* [Instructions for the task] Give back the records below exactly, every one, with no pictures.

= = =

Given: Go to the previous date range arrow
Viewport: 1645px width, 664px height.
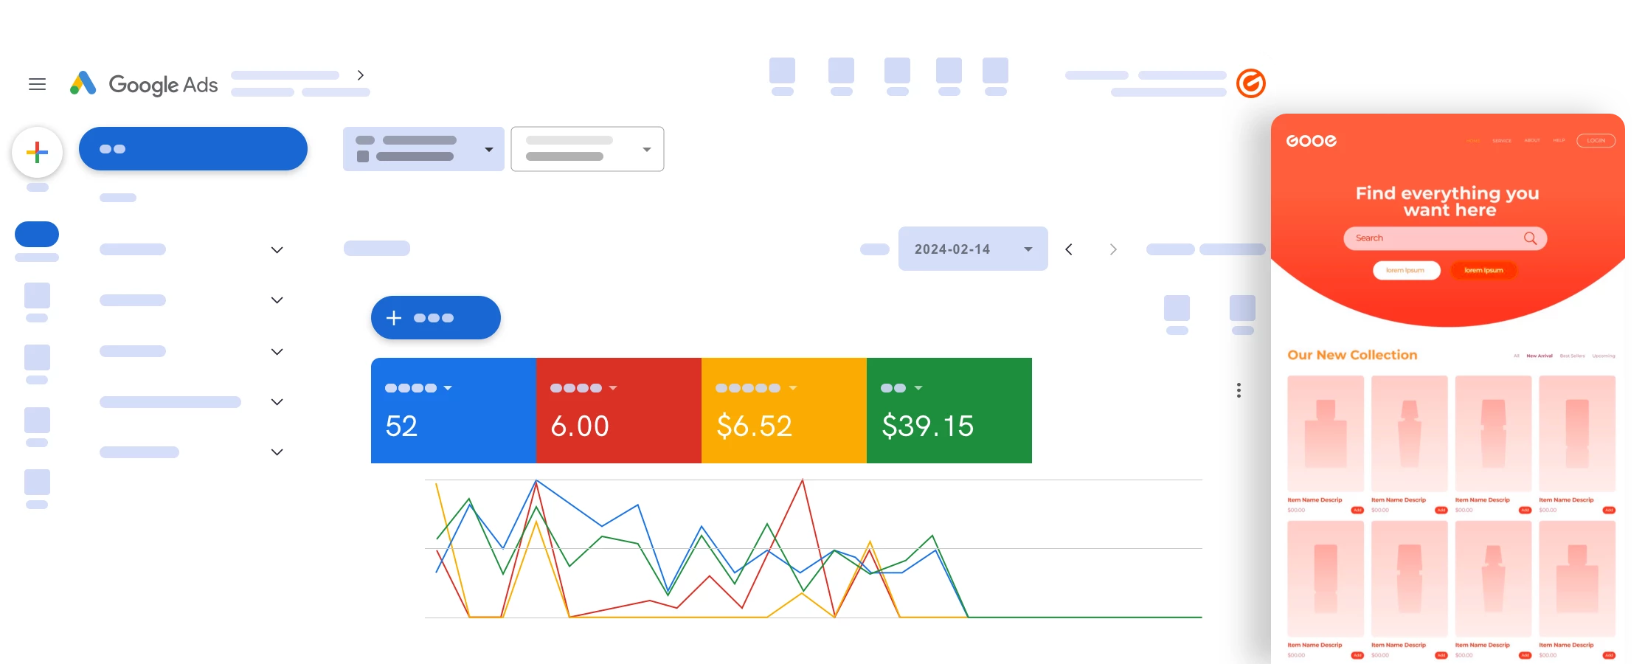Looking at the screenshot, I should point(1069,249).
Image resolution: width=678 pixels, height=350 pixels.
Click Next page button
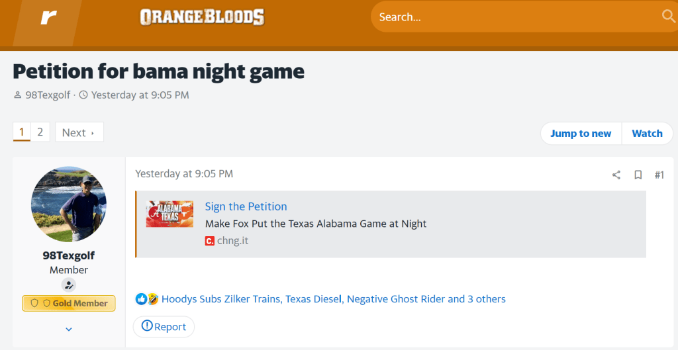79,132
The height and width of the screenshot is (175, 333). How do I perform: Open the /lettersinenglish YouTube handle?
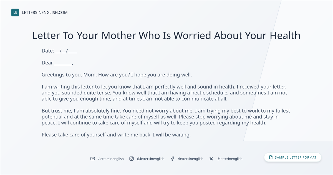coord(111,159)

= = =

* [Your response]
Given: Go to the previous date range arrow
Viewport: 1645px width, 664px height.
Looking at the screenshot, I should point(1069,249).
Image resolution: width=678 pixels, height=350 pixels.
Click Next page button
79,132
The height and width of the screenshot is (175, 333). How do I perform: Open the /lettersinenglish YouTube handle?
coord(111,159)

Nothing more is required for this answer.